As I remember it, the "ti" designation indicated that it had a titanium dome tweeter. I have several pairs of Mirage speakers with their cloth-surround titanium tweeter and it's a very good unit. I believe the 300ti's midrange is 4" and the woofer is 8" and ported. Frequency response was around 37-20K Hz. Sensitivity was rated at about 89dB and power handling is around 150-175 watts.

I'm sort of guessing here, but I believe the crossover points were around 550Hz and 2500Hz.
thanks Johnny.

I think you are about right on with most of the specs. In the last few weeks I have searched the web and they do have a 3/4" tweeter, 4" mid and 8" woofer. I just wonder how much of the midrange the 4" unit handles, for instance if it went up to about 3800 hz before the tweeter kicked in it would cover most of the fundamental tones of acoustic instruments (at least in the upper range). I do have them at home now and they are pretty good, certainly excellent for the price, with terrific detail, a neutral tone and the bass is impressive - down to the mid 30s seems right.

BTW I am driving them pretty well with my 8wpc SET so they are fairly efficient, I thought I read 90db but that is a small matter and also a spec that can be meaningless based on how they do it but in this case they are easy to drive.

thanks!
I'm pretty sure that the crossover would not be as high as 3800 Hz for a 4" midrange.

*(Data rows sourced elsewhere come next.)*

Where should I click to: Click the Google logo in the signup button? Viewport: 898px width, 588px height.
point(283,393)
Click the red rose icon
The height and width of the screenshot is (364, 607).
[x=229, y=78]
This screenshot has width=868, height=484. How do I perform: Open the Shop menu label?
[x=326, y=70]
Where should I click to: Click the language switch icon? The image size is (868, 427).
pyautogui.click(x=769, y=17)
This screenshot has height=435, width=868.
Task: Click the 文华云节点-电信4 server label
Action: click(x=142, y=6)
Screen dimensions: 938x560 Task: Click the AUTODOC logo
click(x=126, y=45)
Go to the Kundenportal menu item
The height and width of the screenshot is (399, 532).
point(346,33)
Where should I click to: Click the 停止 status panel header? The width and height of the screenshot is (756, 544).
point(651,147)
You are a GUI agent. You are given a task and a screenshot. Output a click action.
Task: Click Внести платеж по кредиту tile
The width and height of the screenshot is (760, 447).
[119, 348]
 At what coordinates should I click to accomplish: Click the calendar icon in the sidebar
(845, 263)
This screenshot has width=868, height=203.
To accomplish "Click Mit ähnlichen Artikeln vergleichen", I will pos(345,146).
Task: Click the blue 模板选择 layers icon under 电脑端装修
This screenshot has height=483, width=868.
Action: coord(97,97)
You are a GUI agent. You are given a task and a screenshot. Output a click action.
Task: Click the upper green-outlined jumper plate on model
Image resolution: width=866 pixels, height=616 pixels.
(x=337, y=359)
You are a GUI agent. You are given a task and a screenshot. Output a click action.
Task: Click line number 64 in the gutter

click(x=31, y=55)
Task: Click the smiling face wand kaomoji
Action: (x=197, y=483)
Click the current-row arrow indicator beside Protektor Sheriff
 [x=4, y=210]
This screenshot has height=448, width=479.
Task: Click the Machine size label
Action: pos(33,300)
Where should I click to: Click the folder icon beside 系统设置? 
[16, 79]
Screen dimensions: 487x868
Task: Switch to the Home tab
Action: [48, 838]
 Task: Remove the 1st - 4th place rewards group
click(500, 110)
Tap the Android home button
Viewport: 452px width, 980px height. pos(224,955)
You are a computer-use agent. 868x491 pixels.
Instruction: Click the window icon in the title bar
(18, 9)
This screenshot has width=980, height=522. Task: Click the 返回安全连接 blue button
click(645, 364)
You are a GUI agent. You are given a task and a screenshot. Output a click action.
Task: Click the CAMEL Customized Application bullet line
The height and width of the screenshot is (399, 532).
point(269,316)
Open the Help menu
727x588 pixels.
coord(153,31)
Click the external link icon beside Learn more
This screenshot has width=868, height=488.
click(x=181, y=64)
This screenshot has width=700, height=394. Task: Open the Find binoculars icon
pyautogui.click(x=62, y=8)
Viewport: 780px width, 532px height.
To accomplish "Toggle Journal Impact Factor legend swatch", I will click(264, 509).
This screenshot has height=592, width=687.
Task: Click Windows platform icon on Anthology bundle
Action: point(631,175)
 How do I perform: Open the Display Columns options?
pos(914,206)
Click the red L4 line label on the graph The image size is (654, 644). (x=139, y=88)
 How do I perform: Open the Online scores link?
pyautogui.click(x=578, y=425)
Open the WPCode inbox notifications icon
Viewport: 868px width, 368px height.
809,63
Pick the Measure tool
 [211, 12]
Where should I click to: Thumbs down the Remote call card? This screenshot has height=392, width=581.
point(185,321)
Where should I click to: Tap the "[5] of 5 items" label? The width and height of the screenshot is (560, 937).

It would cause an in-room suckout as the midrange started beaming a half octave before the crossover point. That's what causes the so-called "cupped hands" midrange, which the 300ti's definitely don't have. It's a function of the frequency wavelength relative to the diameter of the diaphragm generating it. One reason API speakers sound so good in-room is because they pay very careful attention to dispersion patterns throughout the frequency range.

These design decisions are based on API's research at Canada's National Research Foundation and applies to all their speaker lines--Mirage, Energy, Athena, or Sound Dynamics.
thanks for the informative reply Johnny.

I don't know how JM Reynaud got away with a 3800hz crossover (plus an unusual dual crossover in the woofer) for it's Trente speaker which has a 1.1" tweeter and a 7" woofer. But it is really good sounding and the thing about the fundamentals struck me because that speaker had presence in spades.

I am always curious about speaker design and the fact that someone is actually using a 4" midrange (in the 300ti)peaks my interest, I would bet you are close with your 550Hz and 2500Hz reply though. It does not seem the midrange driver is working too hard.
The JM Reynaud speaker manages to be a 3-way with only two drivers. As you said, the woofer has two voice coils. If it's anything like Reynaud's Twin Mk III, then both woofer voice coils kick in below 600 Hz while one of the voice coils stays active up to the 3800 Hz you mention. However, it's not a straight handoff from woofer to tweeter, or you'd get the midrange suckout I was talking about. Rather, the tweeter is not crossed over until around 1K Hz, meaning the woofer and tweeter overlap throughout the most sensitive part of the midrange, 1KHz to about 4KHz. The woofer would add overall volume and energy while the tweeter supplies the wider dispersion.

The measurement charts on the page I linked to show how this works, so there's good energy and uniform dispersion throughout the midrange.

I'm pretty sure the 300ti uses a more conventional approach. Now that I think about it, I'm pretty sure they used second-order, 12 db per octave crossover slopes throughout, though they may have gotten a little more creative.